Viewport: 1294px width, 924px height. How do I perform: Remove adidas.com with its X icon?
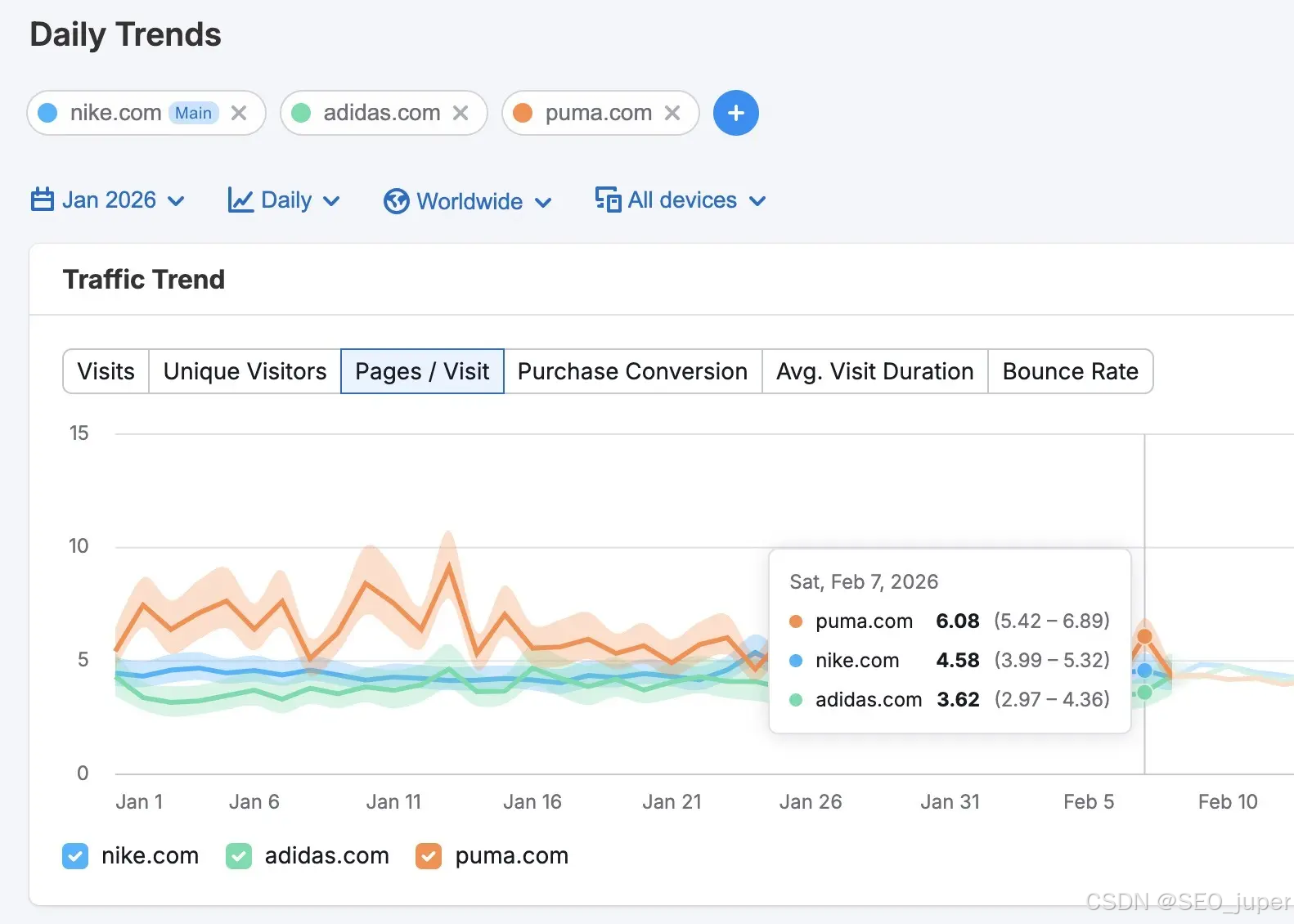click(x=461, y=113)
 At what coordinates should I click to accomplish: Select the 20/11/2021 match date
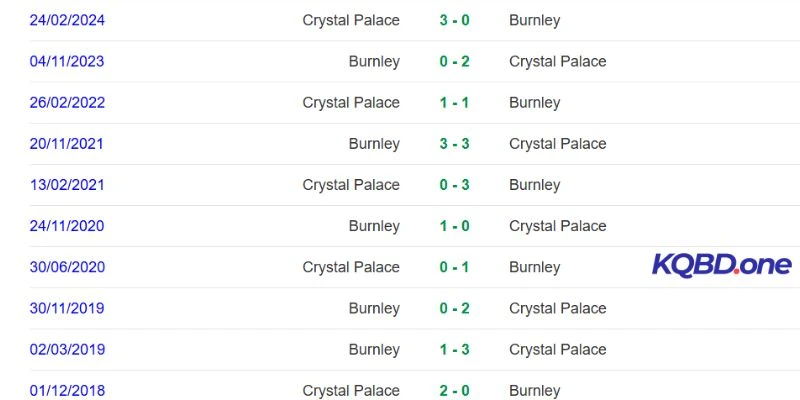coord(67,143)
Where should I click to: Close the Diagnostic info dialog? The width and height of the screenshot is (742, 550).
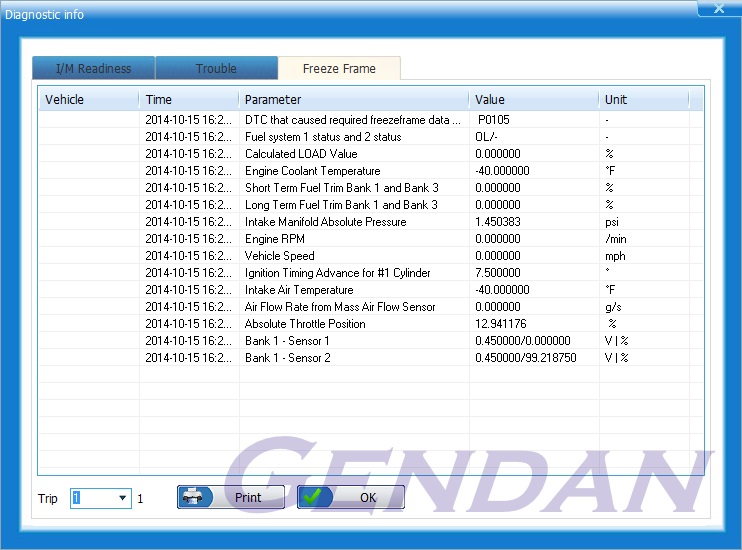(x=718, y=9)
^^^^^^^^^^^^^^^^
• GIVEN REQUEST: Count the lines in the records above that contain the string "width". Reply with the number only.

• ANSWER FOR THIS EXERCISE: 2